The case for electric traction


Date Thursday March 19th 2009
Time 4:00-5:00pm
Venue George E. Pake Auditorium, PARC

PARC Forum

The present fuel crisis is serving to focus unprecedented attention in the developed world on how and why we use motor vehicles. While an increasing number of options beyond petroleum are being explored, the rate of growth in vehicle ownership in emerging economies is expected to carry the number of road vehicles worldwide from 800 million today to two billion by mid-century. If global carbon dioxide emissions are to be stabilized, it will be necessary for these additional 1.2 billion vehicles to be powered in a way that does not produce significant amounts of CO2.

This Forum will present a case for electricity as the superior energy option to serve our mobility needs. The talk will discuss the implications of converting existing vehicles to electric drive on the demand for new vehicles. The talk will also cover how an electric-vehicle world would affect fuel supplies, electricity supply, atmospheric emissions, and geopolitics. The focus of the talk is primarily on the United States; however, its conclusions are relevant to all regions of the world.

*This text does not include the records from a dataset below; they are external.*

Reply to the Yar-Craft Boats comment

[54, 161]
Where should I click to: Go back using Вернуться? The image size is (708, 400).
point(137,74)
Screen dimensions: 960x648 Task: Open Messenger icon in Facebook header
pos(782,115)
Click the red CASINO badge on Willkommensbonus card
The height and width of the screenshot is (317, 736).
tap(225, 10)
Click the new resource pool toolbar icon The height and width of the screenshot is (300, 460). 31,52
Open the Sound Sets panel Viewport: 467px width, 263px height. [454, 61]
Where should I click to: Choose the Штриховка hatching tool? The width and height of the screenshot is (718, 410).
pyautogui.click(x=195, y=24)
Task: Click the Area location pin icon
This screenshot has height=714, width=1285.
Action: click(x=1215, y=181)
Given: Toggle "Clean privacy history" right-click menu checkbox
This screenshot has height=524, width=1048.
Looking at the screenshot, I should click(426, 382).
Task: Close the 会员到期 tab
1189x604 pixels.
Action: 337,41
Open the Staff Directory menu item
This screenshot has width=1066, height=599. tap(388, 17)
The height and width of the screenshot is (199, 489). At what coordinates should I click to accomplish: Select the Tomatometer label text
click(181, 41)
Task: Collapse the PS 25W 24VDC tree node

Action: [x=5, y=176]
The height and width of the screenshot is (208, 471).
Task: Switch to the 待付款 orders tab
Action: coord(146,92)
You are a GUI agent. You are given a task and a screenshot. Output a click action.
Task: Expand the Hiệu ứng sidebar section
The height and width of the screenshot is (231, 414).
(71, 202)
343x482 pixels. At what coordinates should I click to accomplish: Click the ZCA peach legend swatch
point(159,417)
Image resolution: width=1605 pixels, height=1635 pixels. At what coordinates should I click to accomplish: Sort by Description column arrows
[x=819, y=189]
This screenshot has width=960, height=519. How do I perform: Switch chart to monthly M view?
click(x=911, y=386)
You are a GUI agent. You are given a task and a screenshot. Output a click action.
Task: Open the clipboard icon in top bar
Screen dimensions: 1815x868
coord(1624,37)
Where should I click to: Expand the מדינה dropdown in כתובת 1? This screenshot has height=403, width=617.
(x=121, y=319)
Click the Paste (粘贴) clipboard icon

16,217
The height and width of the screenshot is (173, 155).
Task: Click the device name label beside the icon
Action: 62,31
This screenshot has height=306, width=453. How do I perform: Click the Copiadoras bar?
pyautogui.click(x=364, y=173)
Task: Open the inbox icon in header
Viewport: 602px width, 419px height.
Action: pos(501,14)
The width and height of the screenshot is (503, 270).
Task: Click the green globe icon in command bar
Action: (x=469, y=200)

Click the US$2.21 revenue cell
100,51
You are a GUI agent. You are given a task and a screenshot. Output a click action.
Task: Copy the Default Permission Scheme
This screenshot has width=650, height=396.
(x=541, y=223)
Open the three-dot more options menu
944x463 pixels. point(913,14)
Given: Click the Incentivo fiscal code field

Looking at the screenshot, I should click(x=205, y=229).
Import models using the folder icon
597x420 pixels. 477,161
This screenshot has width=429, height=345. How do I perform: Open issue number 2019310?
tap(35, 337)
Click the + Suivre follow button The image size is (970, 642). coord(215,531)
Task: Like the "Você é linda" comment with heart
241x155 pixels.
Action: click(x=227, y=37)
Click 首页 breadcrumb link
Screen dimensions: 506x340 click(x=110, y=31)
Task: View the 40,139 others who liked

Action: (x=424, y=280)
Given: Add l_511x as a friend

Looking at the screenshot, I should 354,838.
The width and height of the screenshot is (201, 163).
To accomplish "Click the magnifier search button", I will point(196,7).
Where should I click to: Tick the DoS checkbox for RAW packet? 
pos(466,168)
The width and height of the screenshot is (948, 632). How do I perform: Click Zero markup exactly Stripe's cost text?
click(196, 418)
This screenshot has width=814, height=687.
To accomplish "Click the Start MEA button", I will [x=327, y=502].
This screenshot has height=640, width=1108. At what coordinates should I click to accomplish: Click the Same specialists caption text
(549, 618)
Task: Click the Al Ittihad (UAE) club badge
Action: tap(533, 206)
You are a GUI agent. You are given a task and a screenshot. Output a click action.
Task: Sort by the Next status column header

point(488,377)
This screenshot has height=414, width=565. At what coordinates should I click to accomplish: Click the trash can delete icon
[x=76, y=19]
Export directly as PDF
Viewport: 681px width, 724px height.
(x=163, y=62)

Fraser Murison Smith is CEO of ElectraDrive and a twenty-year veteran of analyzing economic-environmental issues using systems theory. Fraser has a PhD in mathematical biology and a BA in zoology from Oxford University. In the early 1990s, Fraser became actively involved in the field of ecological economics, publishing a series of papers and a book on natural resources and economic development. As a postdoctoral fellow at Stanford University, he brought ecological and economic methods together to propose a new, dynamically stable management theory for fisheries. Fraser has eight years' experience in the energy sector as a consultant and a utility manager, most recently with the San Francisco Public Utilities Commission. He has conducted economic analysis to support long-term planning, participated in state regulatory proceedings, and has launched San Francisco's GoSolarSF incentive program.

Fraser's five years' experience in the software and internet industries encompassed product management, business development and investor relations. One software start-up in particular was acquired in 2000 by Interwoven, Inc.

Fraser's automotive passions have extended to three Citroëns and a Th

  • nk City electric car. He is a volunteer member of CalCars, a non-profit promoting plug-in hybrids. A musician since an early age, Fraser studied composition at the San Francisco Conservatory of Music during 2003–04.